The task.
Print exactly what appears from the line containing "Task: Click the Read 5 replies button" through the final line of the data below, pictures excluded.

--

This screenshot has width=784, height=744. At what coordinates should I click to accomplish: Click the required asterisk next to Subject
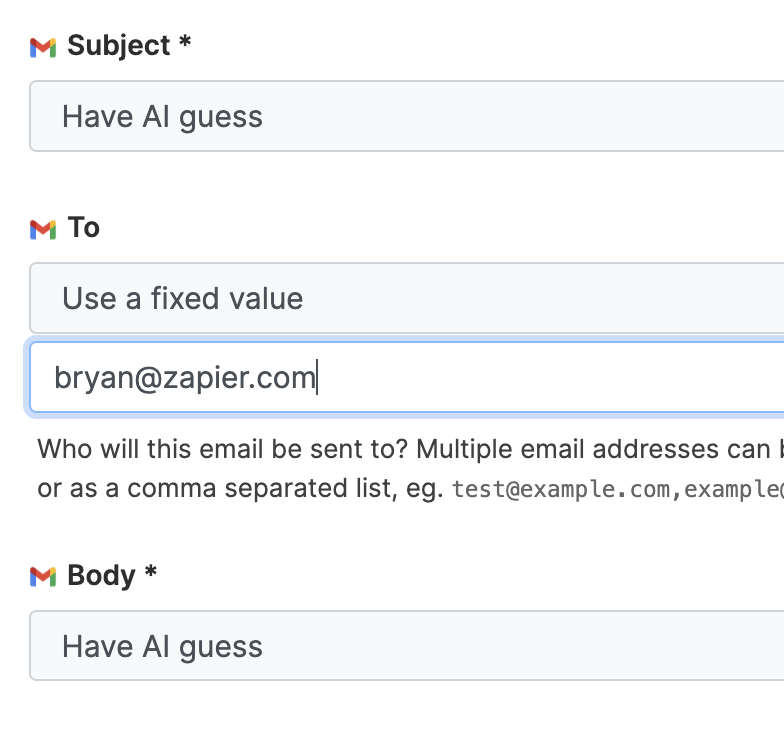[185, 41]
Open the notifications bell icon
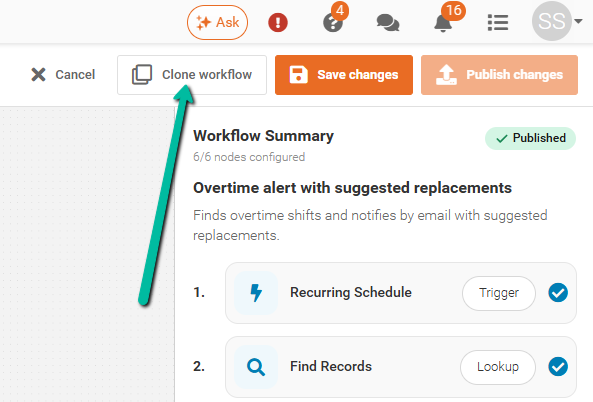593x402 pixels. [443, 23]
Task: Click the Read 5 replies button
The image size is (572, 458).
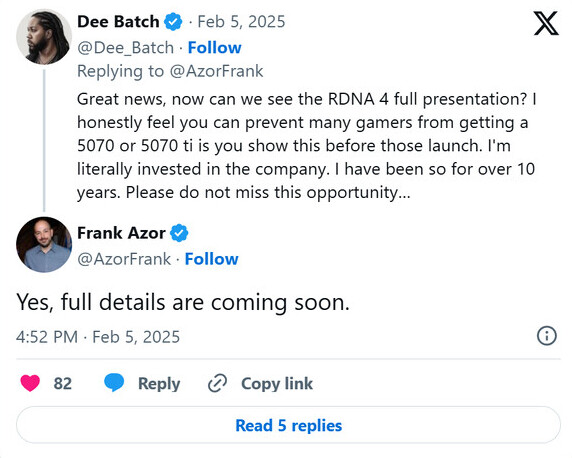Action: [x=288, y=425]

--

Answer to this problem.
Task: Click the Read 5 replies button
The image size is (572, 458).
Action: [x=288, y=425]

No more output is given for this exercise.